There was still a lot of time remaining before the new November article is published, I started to think how to solve the interpolation problem.
I could not reproduce the method used to produce the candidate matrices and their weights (you gave a clue that it was shrinkage, but the shrinkage factor appeared to be all over the place without any codeable rhyme or reason).
After many experiments I stumbled upon a quite simple method, based on a kernel smoothing idea. It consists of 3 steps:
1. Round correlations as per handcrafting method:
if c <= 0.25, then it's 0
if c > 0.7, then it's 0.9
otherwise it is 0.5
2. Match the rounded correlations to a candidate matrix (it will be an exact match obviously) to get weights
3. Do steps 1 and 2 for the neighbouring correlation values. Average the resulting weights. That's it.
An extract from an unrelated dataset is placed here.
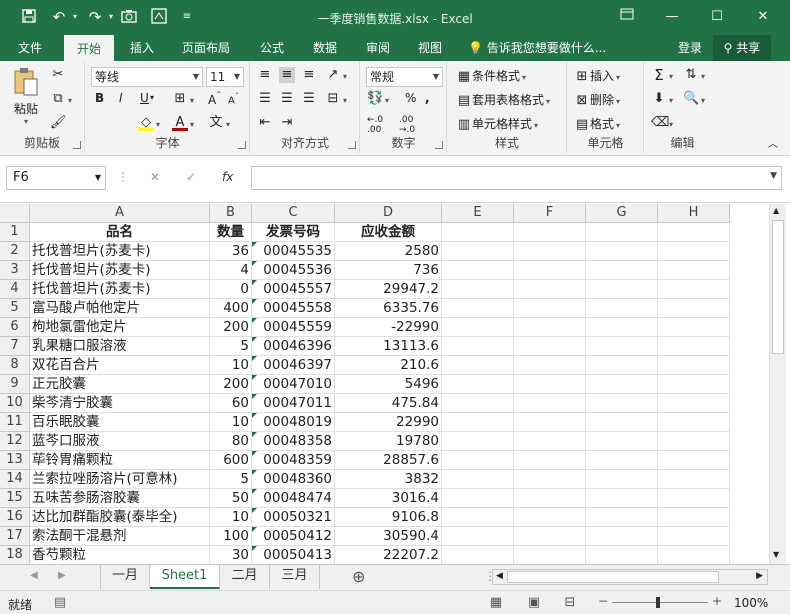 This screenshot has width=790, height=614. What do you see at coordinates (622, 442) in the screenshot?
I see `cell-g12` at bounding box center [622, 442].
For example, say we have correlations [a b c]
We iterate through neighbouring values (using some sensible step size, like 0.05):
x = [a - 0.2; a + 0.2]
y = [b - 0.2; b + 0.2]
z = [c - 0.2; c + 0.2]
and do steps 1 and 2 for [x y z]
The result looks much more sensible than the (1/Euclidean distance) method from the previous post. This is the same experiment of interpolating [0 x 0] where x runs from 0 to 0.99:
View attachment 243527
This basic method is akin to using a very naive kernel smoother (taking simple average of all neighbouring points up to distance of 0.2). I have tried a more "academic" approach - using the Gaussian kernel, but the results were almost identical so it's not worth bothering with this additional complication.